Reading passage –
···

David Schnyer, Ph.D.

Department of Psychology

University of Texas at Austin

Throughout my career, my research has been focused on understanding the brain basis of mental states. Having been trained under the first set of McDonald Pew Center for Cognitive Neuroscience Graduate Fellowships, I have always engaged a multidimensional approach in my research - testing well founded cognitive theories using multiple and complimentary research methodologies including: (a) task dissociations in a broad array of human populations - neurologically damaged patients, individuals in different stages of lifespan development, individuals in altered mental states and healthy controls, (b) human electro and magneto encephalographic recordings (EEG and MEG), (c) functional and structural Magnetic Resonance Imaging (MRI), and (d) the multimodal integration of fMRI and EEG/MEG. While I started my research narrowly focused on memory and memory disorders, my work has moved more steadily towards exploring individual differences in cognitive control due to genetics, risk factors for mental illness, aging and neurological injury.  You can find my website here.

RESEARCH

Cognitive and Attentional Control

While the term cognitive control encompasses a broad range of human abilities, a significant portion of what constitutes cognitive control is attentional control. We can influence how we process and interact with the environment around us by what we attend to, including how effectively we can engage and disengage our focus. Currently, the most exciting experimental work in the domain of attention control is focused on the neurocognitive systems associated with attention control. Attentional control has been shown to play a major role in the vulnerability to and maintenance of mental illness and has been a focus of the NIMH RDoc framework as applied to mental disorders. Moreover, there are individual difference factors that have been shown to influence attentional control, such as genetics, sleep/circadian rhythms and structural and functional brain characteristics. These findings have led to exploring the use of behavioral, eye-tracking and real-time fMRI in a closed-loop neurofeedback approach. The purpose is to develop a training that can help improve attention control and the symptoms associated with its dysfunction.

Neurotrauma 

Since its inception in 2009, I have been actively involved as site PI with a multidisciplinary team on the national TRACK-TBI study. TRACK-TBI is focused on determining sensitive biomarkers of severity of TBI injury and recovery and aims to create an extensive database of 3000 patients. The study is currently funded by NINDS, DOD, and One Mind along with contributions from multiple companies in the biomedical industry. As a member of the Neuroimaging Core (https://tracktbi.ucsf.edu/neuroimaging-core), I’ve contributed to the planning, collection and analysis of neuroimaging data collected at 2 timepoints, 3 and 6-months post injury. This work includes developing metrics of cross site comparison/quality control (American Journal of Neuroradiology, 2016) using both material and a human phantom. When completed, the TRACK-TBI study will have the largest database available of high quality neuroimaging data from well characterized patients who have experienced traumatic brain injury. We have already published data from the first phase of the study showing that MRI Improves 3-Month outcome prediction in mild traumatic brain injury (Annals of Neurology year???) over standard of care CT scans. Data has been published on DTI imaging (Journal of Neurotrauma, 2014) and resting-state functional MRI (Journal of Neurotrauma, 2017). Last year, UT Austin was the first site to begin collection of a new multishell diffusion acquisition sequence, which will result in the use of advanced neuroimaging methods that have not been used in this context before.

···

Data under study –
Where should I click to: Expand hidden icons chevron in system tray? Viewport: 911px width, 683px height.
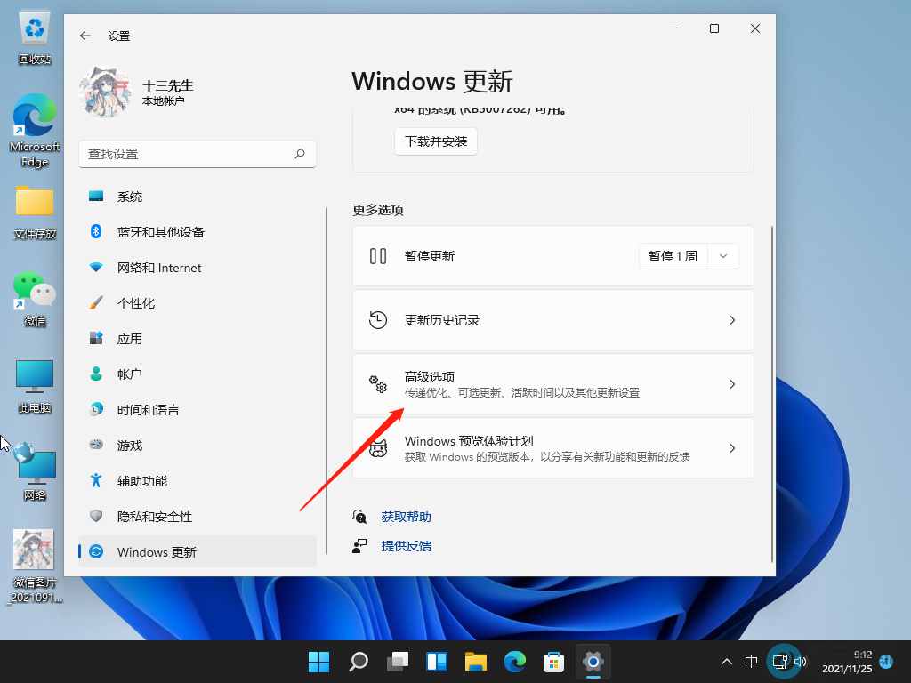pos(727,662)
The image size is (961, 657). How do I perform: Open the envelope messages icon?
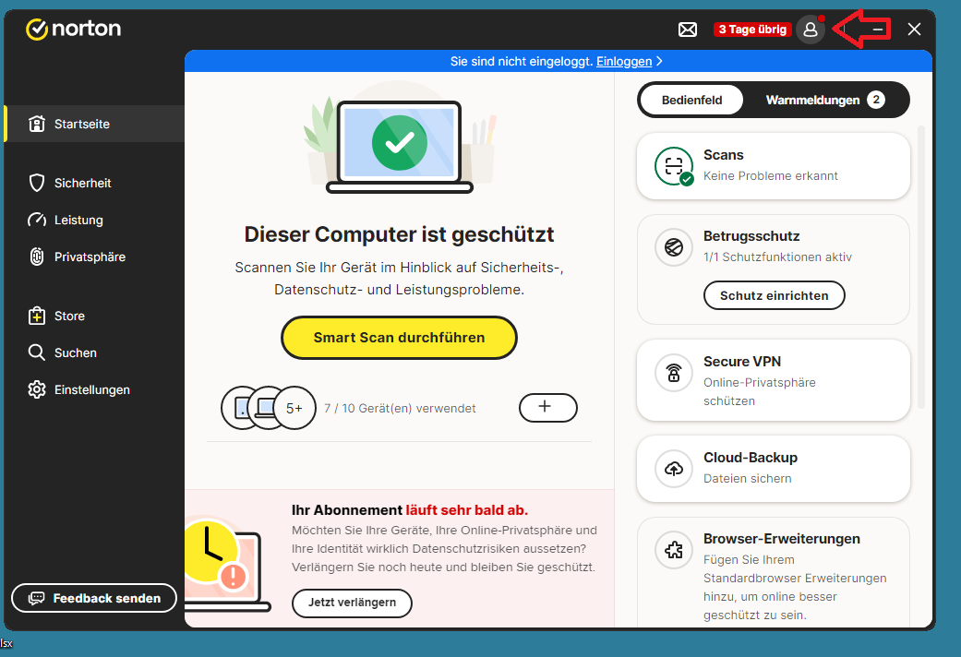tap(688, 30)
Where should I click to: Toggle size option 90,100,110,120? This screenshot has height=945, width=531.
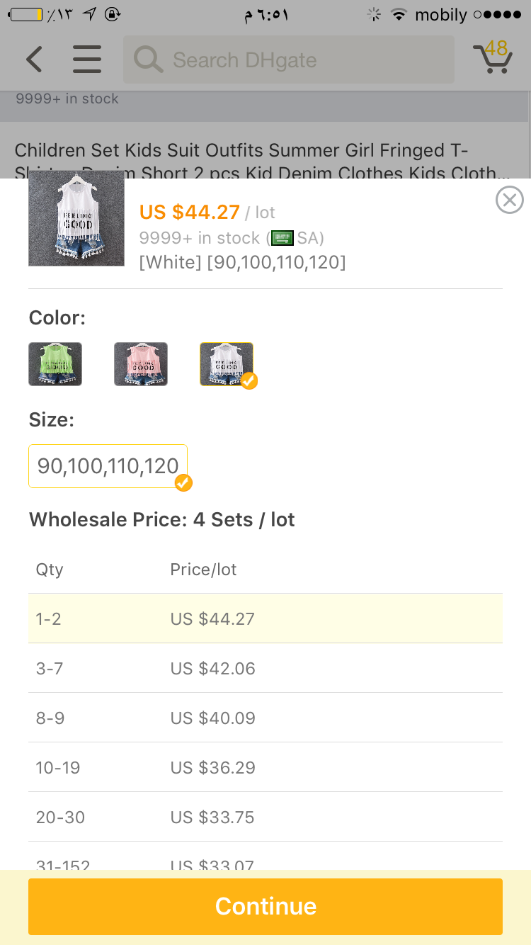(x=108, y=466)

···

Tasks –
A. List the research methodologies that the research profile names as part of its multidimensional approach.
B. According to the research profile, what led to exploring behavioral, eye-tracking and real-time fMRI in a closed-loop neurofeedback approach, and what is that approach meant to achieve?
C. Rewrite the paragraph of the research profile beginning "While the term cognitive control encompasses" as a short list, keeping its main facts.
The data come from a different source than the research profile.

Replies –
A.
- Task dissociations in a broad array of human populations: neurologically damaged patients, individuals in different stages of lifespan development, individuals in altered mental states, and healthy controls
- Human electro- and magnetoencephalographic recordings (EEG and MEG)
- Functional and structural Magnetic Resonance Imaging (MRI)
- The multimodal integration of fMRI and EEG/MEG

B. It grew out of two kinds of findings. Attentional control plays a major role in the vulnerability to and maintenance of mental illness, and individual difference factors such as genetics, sleep/circadian rhythms, and structural and functional brain characteristics influence it. The purpose is to develop a training that helps improve attention control and the symptoms associated with its dysfunction.

C.
- Attentional control makes up a significant portion of cognitive control.
- What we attend to, including how well we engage and disengage focus, shapes how we process and interact with our environment.
- The most exciting current experimental work focuses on the neurocognitive systems associated with attention control.
- Attentional control plays a major role in the vulnerability to and maintenance of mental illness and has been a focus of the NIMH RDoC framework.
- Genetics, sleep/circadian rhythms, and structural and functional brain characteristics influence attentional control.
- These findings led to exploring behavioral, eye-tracking and real-time fMRI closed-loop neurofeedback, with the aim of a training that improves attention control and related symptoms.